Qué estiramientos realizar para senderismo
El senderismo es un ejercicio físico, y como todo ejercicio físico, conviene realizar previamente una serie de estiramientos para evitar posibles lesiones o dolores una vez terminada nuestra jornada.
Por ello, en este artículo vamos a explicar algunos de los estiramientos más importantes que debemos tener en cuenta.
- Estirando los dorsales y tríceps: Nos ponemos de pie con las piernas ligeramente separadas e inclinamos nuestro cuerpo hacia un lado ayudándonos cogiendo el codo con la mano. Repetimos durante diez segundos a cada lado.
- Estirando los dorsales e intercostales: Nos ponemos de pie con las piernas ligeramente separadas y estiramos los brazos de forma alternativa intentando alargar más una mano que la otra. Repetimos dos veces durante cinco segundos cada una.
- Estirando los deltoides: Nos ponemos de pie y estiramos los brazos pegados al cuerpo y vamos levantando los hombros. Repetimos dos veces durante cinco segundos cada una.
- Estirando los gemelos: Nos ponemos de pie cerca de nuestro punto de apoyo y nos apoyamos con los antebrazos dejando descansar la cabeza sobre las manos. Flexionamos una pierna y ponemos el pie en el suelo frente a nosotros, estirando la otra hacia atrás. Adelantamos las caderas pero con la parte inferior de la espalda recta. Repetimos 30 segundos con cada pierna.

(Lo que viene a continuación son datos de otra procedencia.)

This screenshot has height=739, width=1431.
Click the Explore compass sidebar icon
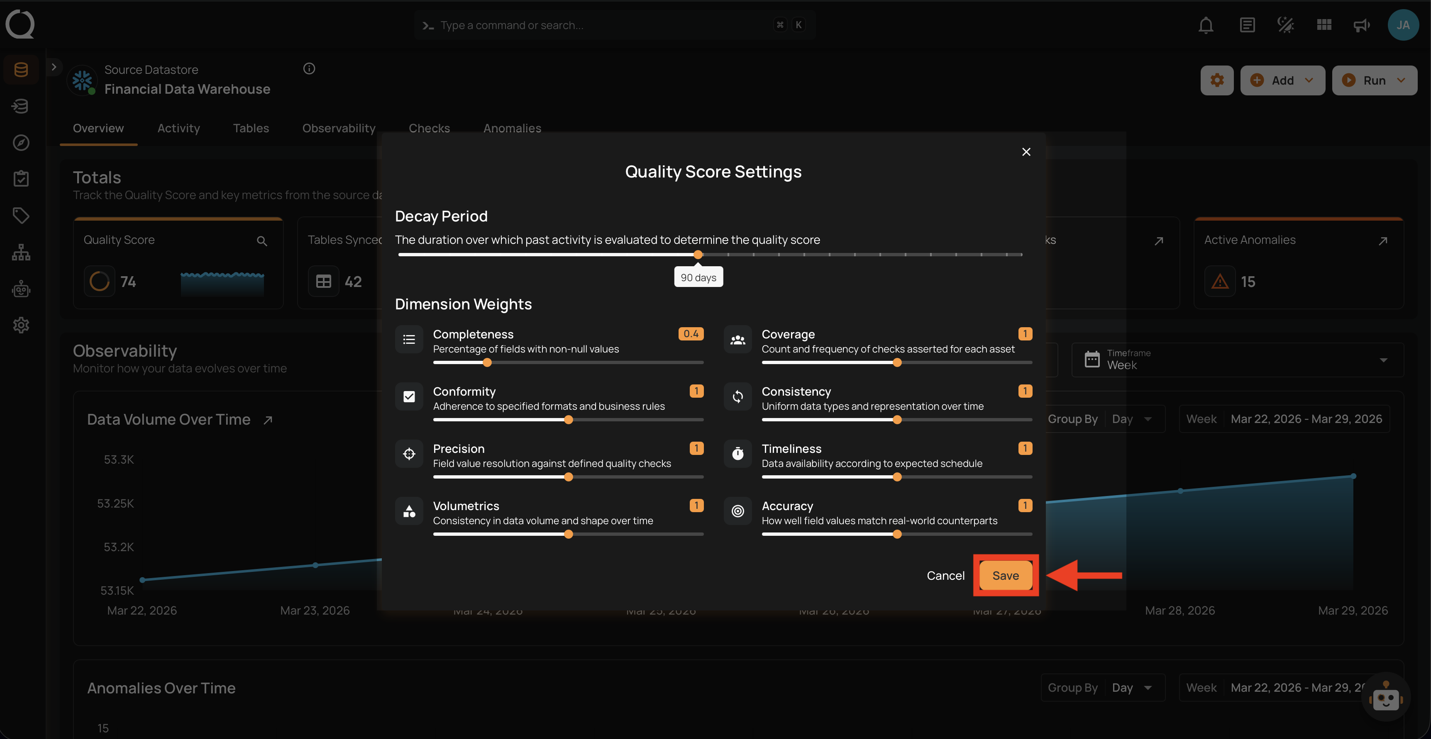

- Estirando los cuádriceps y la rodilla: Sujetamos la parte posterior de un pie con la mano y tiramos hacia las nalgas. Repetimos 30 segundos con cada pierna.
- Estirando los cuádriceps: Nos tumbamos de lado y dejamos la pierna inferior extendida. La otra la elevamos ayudándonos con el brazo. Aguantamos 10 segundos con cada pierna.
- Estirando los brazos y hombros: Enlazamos nuestros dedos en la parte de detrás de la espalda y giramos los codos hacia dentro, Levantamos los brazos por detrás hasta que notemos que los hombros nos tiran. Mantenemos el pecho sacado y la barbilla hacia dentro. Mantenemos durante 15 segundos.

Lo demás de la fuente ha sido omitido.